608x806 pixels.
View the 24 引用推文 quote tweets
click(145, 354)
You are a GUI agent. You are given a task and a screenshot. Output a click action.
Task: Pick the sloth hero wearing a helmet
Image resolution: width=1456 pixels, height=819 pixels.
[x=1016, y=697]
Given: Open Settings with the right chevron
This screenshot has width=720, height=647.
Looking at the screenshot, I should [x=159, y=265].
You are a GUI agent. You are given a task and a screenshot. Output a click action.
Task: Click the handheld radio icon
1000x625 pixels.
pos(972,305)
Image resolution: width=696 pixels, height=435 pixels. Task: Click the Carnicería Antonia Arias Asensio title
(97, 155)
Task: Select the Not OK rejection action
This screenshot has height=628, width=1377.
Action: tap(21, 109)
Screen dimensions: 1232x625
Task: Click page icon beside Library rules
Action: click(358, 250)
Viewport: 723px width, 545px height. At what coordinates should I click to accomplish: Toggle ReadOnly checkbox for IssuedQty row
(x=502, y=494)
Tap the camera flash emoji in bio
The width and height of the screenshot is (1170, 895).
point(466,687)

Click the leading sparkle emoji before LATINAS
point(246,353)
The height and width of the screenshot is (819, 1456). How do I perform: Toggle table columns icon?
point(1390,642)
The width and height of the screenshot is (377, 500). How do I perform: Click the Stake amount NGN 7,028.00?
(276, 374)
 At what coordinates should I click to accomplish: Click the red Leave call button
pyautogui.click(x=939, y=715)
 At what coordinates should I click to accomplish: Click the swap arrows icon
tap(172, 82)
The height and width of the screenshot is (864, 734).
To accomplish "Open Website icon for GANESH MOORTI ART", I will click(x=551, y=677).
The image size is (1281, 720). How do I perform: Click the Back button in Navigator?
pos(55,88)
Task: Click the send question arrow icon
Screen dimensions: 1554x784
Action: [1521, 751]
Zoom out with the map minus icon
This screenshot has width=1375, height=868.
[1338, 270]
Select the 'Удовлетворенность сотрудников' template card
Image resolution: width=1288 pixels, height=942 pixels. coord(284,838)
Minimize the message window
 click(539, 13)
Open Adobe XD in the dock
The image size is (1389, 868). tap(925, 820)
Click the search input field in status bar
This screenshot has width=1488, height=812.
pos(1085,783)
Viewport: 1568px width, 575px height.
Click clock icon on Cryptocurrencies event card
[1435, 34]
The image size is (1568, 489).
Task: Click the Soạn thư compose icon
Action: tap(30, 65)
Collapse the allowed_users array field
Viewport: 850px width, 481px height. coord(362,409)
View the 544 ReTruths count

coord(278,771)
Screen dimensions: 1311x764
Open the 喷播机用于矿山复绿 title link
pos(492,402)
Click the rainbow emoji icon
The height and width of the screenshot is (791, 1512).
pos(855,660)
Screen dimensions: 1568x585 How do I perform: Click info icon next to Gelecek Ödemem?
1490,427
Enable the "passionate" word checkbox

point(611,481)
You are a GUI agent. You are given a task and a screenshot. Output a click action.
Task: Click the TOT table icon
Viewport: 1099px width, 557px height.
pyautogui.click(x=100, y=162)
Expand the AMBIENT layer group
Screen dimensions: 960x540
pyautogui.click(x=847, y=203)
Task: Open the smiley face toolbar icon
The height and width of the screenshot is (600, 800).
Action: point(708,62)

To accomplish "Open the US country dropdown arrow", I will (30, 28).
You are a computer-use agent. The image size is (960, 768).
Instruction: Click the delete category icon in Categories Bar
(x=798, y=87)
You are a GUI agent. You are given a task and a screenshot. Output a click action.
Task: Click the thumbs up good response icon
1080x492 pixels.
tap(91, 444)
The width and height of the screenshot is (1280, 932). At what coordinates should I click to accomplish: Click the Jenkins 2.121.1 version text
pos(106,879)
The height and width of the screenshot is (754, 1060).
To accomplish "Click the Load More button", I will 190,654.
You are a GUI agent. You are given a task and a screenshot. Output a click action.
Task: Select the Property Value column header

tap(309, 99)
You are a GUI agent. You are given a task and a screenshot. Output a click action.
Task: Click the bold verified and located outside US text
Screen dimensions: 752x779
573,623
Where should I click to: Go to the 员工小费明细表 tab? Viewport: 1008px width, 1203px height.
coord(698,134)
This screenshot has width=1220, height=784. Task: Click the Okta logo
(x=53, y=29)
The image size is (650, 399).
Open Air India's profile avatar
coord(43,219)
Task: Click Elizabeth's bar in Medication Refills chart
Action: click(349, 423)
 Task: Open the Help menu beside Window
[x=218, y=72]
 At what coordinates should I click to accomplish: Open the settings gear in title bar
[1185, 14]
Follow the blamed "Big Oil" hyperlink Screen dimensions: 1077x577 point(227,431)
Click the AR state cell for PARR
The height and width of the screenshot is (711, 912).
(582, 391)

## The task
Compute the number of lines in the entries above that hold the word "will"; the answer must contain nothing else.

## Exercise response
3